So the function keeps creating copies of itself, and it would do it until the end of time, but your computer has a limited memory, and it needs to keep track of all those hundreds of thousands of copies of both loop and x created every second. Several Gigabytes of memory would in theory get filled to the brim in no time. But most programming languages have a clever precaution against this. They impose a size limit on the so-called call stack (that is the big pile of function instances that are currently open, together with their local variables). Once this limit is reached, you're presented with a nasty error message. (Which is still much better than allowing some broken loop to fill your memory with nonsense and crash your entire machine!).

So the lesson to take home from this is: always try and avoid infinite loops. But not because they're never going to stop – on the contrary, avoid them precisely because they will stop, and very quickly. Like a car stops when it hits a concrete wall. They don't call it crashing for no reason.

But everything I've said up to this point is simply a lengthy introduction which mainly serves to make sure you understand how to read these diagrams. It was a mere foreword to what I actually wanted to explain, and that's how a recursive function works. In case you're still with me: this is where it gets interesting. So let's revisit fib, a simple function that calculates Fibonacci through recursion, and watch it closely as it goes about its business.

The recursive Fibonacci function

You have already seen this code above. Basically the level of detail that we need to understand how this function works is exposed right here in the code:

function fib(x) {
    if (x <= 2) {
      return 1;                        // Base case
    }    
      return fib(x-1) + fib(x-2);      // Recursive case
}

You can see that the function body only has a simple if construct, with a return for the case that the condition is true and another return in case the condition isn't true. This means that it can only do one of these two things:

1. if the number 2 or less, return 1

2. otherwise, call two copies (clones) of fib: one with the number reduced by 1 and another with the number reduced by 2. Wait for those copies to return results, then add the results together and return that.

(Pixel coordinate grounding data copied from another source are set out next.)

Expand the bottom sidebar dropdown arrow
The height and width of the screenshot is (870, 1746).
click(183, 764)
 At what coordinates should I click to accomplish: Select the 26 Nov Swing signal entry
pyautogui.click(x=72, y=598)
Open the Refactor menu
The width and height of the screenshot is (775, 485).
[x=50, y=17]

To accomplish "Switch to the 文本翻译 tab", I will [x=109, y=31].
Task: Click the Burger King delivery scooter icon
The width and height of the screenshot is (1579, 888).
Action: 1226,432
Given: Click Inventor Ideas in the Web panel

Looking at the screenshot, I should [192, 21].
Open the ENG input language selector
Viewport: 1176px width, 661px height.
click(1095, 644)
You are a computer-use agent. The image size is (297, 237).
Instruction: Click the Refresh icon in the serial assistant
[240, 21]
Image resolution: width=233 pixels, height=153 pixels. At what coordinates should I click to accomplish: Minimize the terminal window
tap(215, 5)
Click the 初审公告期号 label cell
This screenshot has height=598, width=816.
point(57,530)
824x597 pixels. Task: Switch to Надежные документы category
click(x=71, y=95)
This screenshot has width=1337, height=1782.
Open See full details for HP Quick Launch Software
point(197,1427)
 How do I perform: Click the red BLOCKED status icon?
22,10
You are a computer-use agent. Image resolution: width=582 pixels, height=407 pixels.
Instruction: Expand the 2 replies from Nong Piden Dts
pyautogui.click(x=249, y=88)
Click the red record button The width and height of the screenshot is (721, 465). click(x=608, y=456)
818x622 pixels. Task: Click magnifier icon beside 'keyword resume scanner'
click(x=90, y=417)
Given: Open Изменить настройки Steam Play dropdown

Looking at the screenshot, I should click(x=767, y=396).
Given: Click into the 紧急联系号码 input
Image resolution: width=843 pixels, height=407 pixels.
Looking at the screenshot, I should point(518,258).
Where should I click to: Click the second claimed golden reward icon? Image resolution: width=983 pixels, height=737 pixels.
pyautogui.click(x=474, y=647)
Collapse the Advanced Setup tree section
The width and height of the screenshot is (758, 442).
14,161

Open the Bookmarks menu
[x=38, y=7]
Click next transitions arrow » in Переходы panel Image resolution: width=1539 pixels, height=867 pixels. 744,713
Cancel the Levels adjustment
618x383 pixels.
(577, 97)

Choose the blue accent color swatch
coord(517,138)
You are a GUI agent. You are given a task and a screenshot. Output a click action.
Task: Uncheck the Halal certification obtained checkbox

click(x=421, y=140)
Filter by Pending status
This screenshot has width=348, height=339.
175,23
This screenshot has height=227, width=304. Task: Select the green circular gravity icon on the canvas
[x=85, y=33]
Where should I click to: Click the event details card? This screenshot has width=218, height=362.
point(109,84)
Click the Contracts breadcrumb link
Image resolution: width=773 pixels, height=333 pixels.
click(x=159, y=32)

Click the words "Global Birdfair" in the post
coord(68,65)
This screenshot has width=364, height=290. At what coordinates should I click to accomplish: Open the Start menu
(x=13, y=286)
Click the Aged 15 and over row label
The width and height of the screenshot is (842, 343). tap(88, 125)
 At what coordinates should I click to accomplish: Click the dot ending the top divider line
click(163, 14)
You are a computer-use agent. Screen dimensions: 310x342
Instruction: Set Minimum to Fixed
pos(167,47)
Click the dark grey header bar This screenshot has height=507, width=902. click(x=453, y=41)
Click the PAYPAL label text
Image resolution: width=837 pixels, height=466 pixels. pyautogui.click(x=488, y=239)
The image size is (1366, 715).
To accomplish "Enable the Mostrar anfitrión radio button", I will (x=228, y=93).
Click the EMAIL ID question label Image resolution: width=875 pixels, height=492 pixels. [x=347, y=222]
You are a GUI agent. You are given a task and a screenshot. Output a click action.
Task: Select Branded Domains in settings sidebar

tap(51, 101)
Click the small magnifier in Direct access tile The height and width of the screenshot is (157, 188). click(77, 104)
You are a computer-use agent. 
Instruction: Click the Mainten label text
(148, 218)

In this diagram, you can perfectly see the information flow caused by a call to fib(4). You can also see that, while it only takes one instance of fib to calculate the first or the second Fibonacci number, you already need three instances to calculate the third one, five to calculate the fourth one, and nine fibs just to find out that the fifth fibonacci number is 5:

There are two things we can learn from looking at this monstrosity:

• the number of functions that are called internally is almost doubled each time we increase the argument (when we're interested in the next Fibonacci number). This is because every call to fib with an argument larger than 2 will cause two additional calls – each of which may in turn cause two additional calls, and so on. This is why the Codecademy exercise author warns you not to go over 40 with this recursive Fibonacci calculation function. Creating all those extra clones of fib is a very memory-consuming process.

• the algorithm is terribly inefficient. You can easily see that fib(3) and fib(1) are calculated twice, and fib(2) is even called three times in the process of calculating fib(5), and this waste of computer resources gets worse with larger .

So to conclude, it's actually not a good idea to write a Fibonacci number generator using recursion.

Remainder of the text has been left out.